June 2018: reflections on 1988 three decades later

In June of 1988 Dr. James Hansen, a scientist and director of NASA’s Institute for Space Studies, got front page attention when he testified to Congress that human induced global warming was indeed occurring:

Global warming has reached a level such that we can ascribe with a high degree of confidence a cause and effect relationship between the greenhouse effect and observed warming…It is already happening now.

That the U.S. was going through a heatwave during his testimony in what was going to turn out to be hottest year on record—though nowadays 1988 doesn’t even make it into the top twenty warmest years—helped to bring his testimony to national attention.

At the time of Hansen’s testimony I was visiting China for the first time, spending a few weeks at an agricultural research institute in Shanxi Province. Before I returned I was asked if I could develop an itinerary for a visiting group of agricultural scientists from the province.

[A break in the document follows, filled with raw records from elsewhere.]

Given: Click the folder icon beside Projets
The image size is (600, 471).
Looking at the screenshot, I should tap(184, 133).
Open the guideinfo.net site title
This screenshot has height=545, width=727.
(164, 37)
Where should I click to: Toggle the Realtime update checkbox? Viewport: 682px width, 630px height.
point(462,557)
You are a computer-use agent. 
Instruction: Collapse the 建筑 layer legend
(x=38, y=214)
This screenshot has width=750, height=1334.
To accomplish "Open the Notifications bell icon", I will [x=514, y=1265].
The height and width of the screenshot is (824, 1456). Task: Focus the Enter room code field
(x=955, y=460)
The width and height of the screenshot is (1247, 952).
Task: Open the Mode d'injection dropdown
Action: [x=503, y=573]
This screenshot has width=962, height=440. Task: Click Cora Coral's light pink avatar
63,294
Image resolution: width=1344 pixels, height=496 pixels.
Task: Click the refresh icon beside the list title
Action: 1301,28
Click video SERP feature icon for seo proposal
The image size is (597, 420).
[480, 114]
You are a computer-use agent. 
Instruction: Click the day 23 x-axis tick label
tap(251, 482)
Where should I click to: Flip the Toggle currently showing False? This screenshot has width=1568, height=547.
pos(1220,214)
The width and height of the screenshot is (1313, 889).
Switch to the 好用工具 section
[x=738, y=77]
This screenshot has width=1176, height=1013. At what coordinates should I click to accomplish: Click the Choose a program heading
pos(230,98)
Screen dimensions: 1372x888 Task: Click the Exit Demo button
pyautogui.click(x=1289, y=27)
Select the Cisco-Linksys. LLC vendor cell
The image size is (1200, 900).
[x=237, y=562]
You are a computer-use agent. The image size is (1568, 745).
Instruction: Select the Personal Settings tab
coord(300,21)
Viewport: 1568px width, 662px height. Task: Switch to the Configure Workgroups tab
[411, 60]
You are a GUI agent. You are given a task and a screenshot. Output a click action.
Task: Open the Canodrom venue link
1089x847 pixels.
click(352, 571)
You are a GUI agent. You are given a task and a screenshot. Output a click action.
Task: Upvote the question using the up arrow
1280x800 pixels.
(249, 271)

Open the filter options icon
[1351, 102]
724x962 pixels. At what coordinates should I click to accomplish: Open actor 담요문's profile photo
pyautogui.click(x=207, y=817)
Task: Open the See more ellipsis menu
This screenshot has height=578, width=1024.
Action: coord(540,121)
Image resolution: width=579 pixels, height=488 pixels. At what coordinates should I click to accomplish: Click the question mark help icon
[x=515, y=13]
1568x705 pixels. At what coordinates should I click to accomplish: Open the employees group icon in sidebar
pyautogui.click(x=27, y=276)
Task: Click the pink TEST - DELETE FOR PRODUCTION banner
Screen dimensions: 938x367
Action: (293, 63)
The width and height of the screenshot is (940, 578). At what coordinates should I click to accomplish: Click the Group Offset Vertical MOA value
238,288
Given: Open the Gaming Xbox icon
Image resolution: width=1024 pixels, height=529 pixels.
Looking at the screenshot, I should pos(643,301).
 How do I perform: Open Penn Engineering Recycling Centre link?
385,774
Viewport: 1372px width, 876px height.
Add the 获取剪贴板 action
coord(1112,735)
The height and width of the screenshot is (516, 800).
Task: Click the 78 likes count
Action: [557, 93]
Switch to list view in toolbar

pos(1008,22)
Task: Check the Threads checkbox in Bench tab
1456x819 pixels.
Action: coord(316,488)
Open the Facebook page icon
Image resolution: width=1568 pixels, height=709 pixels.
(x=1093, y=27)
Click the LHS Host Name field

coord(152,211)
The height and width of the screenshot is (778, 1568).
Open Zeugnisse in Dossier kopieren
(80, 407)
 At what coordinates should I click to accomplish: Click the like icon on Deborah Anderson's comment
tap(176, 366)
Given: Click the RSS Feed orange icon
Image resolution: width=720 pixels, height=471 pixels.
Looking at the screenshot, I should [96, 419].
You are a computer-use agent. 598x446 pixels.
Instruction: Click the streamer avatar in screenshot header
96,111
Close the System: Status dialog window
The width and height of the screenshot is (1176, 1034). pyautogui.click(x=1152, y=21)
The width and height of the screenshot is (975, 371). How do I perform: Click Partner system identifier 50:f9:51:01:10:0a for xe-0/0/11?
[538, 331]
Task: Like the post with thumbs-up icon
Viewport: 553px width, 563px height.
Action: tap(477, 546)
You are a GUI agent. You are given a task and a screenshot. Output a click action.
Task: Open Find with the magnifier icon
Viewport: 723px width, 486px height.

I returned to a major heat wave, inducing me to spray water on the metal roof of our Vermont summer home with water in an attempt to cool the house. And it was hot when the Chinese delegation came later in the summer. Our first stop was Iowa State University and area surrounding Ames. The Midwest was in the midst of a major crisis, with low rainfall, high temperatures, and shriveled crops. Income from what crops remained was going to be very low. Farmers were going bankrupt and land prices were low, making things worse as they tried to sell their farms and settle debts. There was such discouragement in the Midwest that farmer suicides became common. A colleague took me to visit towns that had “died” (his words): people still lived in these towns but all businesses and schools and local government offices had closed. They were essentially bedroom communities, people who lived there worked elsewhere and children were bused to nearby towns that still had schools. The summer of 1988 added impetus to farm consolidation, a process that continues today.

And here we are three decades later, with little done to try to halt or even slow the changes. More and more record hot years, record melting of the arctic ice in the summer, more rapid melting of the Greenland and Antarctic ice sheets, greater sea level rises and coastal flooding, more intense storms, and so on.

How can one explain the lackluster response to what is clearly a global emergency? How can the explanation be anything aside from an economic system completely lacking an ability to take into consideration almost anything except profits? In its monopoly phase, the power of large corporations and billionaires is so great as to be able to overwhelm the public interest if they think it might reduce their profits or flexibility. And the low prices for a number of key agricultural products is causing distress in the Midwest today, though not as great as in 1988. But low milk prices are causing dairy farm bankruptcies. As with the situation for Midwest grain farmers in 1988, today farmer suicides among small to medium size dairy farmers are becoming a concern as they lose or fear losing their farms.

Capitalism as a system functions irrationally because social and ecological concerns cannot be taken into account when making business decisions. Profits before all else.